内容は、MLBと日本プロ野球で長期にわたり活躍した選手の比較、多分野に及ぶ海外プロスポーツの現状と日本人の進出など、数多くのデータを提示しながら、結論としては、

「これまで日本から海外進出してMLBで長期にわたって活躍した選手は、国内で実績があることから、大谷選手の場合もまず国内プロ野球で十分な技術や人間性を確立しながら実績を上げた後、海外進出した方が懸命である」

とし、(当然ながら)日本ハム入りを推奨している。

確かに、これだけのデータや資料を見せられた高校生は、内容を細かく見ることが出来たとしても、提示された結論を疑うのは難しいであろう。

しかしながら、今回の主要な結論である、

「国内実績が、MLBでの長期活躍に影響しており、一方、若年期の海外進出がその活躍に結びつくかどうかは不明」

の部分でキーとなった比較データの対照が不適切であると思われ、導かれた結論を再考すべきのように感じる。



日本ハムのデータでは、これまで国内実績のある選手がMLBで長期にわたり活躍した確率を、それぞれの選手数から算出し、

式1) (国内実績があるMLB活躍選手 29人) ÷ (MLBに挑戦した国内実績のある選手 42人) = 69%

としている

一方、国内実績の無い選手がMLBで長期にわたり活躍した確率は、同様な計算から、

式2) (国内実績がないMLB活躍選手 6人) ÷ (MLBに挑戦した国内実績のない選手 108人) = 5.6%

と算出し、ここに10倍以上の開きが有り、国内実績の必要性を明言している。



しかし、普通に考えてみれば解るように、

「実績を残していない選手が、MLBに進出して長期にわたり実績を出す」

など、矛盾しており非常に困難であることは、日本で毎年ドラフト上位の選手でも、その中の何%の選手が活躍しているかを考えると、イメージできると思う。まだ国内で実績を残していない選手が、MLBで活躍する確率が、5.6%と低いのは、当然である。
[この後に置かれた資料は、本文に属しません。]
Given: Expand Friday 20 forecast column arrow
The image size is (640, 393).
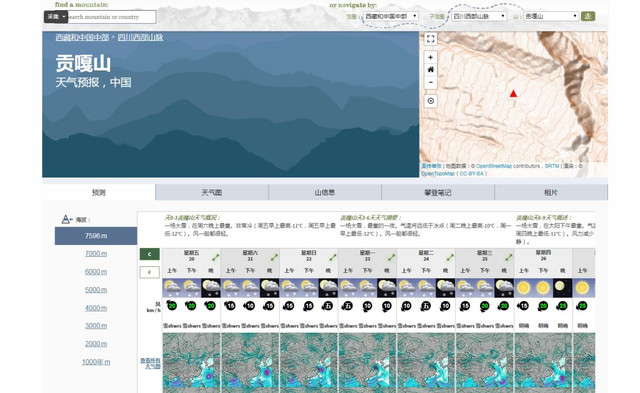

大谷選手のような、国内で実績の無い選手(式2)を、既に実績がある選手(式1)と比較すること自体、スタート時点がそろっておらず、ほとんど意味がないのが解ってくると思う。



日本プロ野球でまだ実績の無い大谷選手に、MLBで長期活躍の可能性を示すのであれば、代わりに、

式1’) ドラフト上位指名された選手が国内で実績を出す確率 X 式1)

などが考えられる。


大谷選手の高校時代の公式戦での活躍や投打での可能性を考慮しても、高卒であることや過度な注目度の負の要素を加味すれば、大谷選手が日本で実績を出す確率は、ざっと 20-50%といったところか。参考サイト

式1’)より、20〜50% X 69% = 14〜35% くらいが、妥当な可能性であろう。

これを、先の式2)の5.6%と比較できていれば 3〜6.5倍と、より考えるべき数値になってくると思う。




ところで、日本ハムの言う、「国内実績がないMLB挑戦選手」の一人であり、社会人野球からドラフトを経ずしてRed Soxに入団した、田澤純一選手の評価など、誤ったデータを採用していることが、結論をさらに曖昧にしている。

まず、田澤は2009年入団でまだ渡米して4シーズンしか経過しておらず、日本ハムの定義した「長期にわたり活躍した選手」にはなり得ないのに、その分母に入れられている。

おまけに、移籍年齢を1年早く書かれており、見かけ上5シーズン過ごしたことになっている。さらに、直接数字には影響しないものの、ケガで出遅れたシーズンは25歳であったにも関わらず、中継ぎで37試合、ERA 1.43と大活躍した26歳のシーズンと表記されており、内容の不確実さは明白。


たとえ一つでも、間違ったデータや記載を含んでいると、おのずと全体の結論まで疑惑の念が及ぶものである。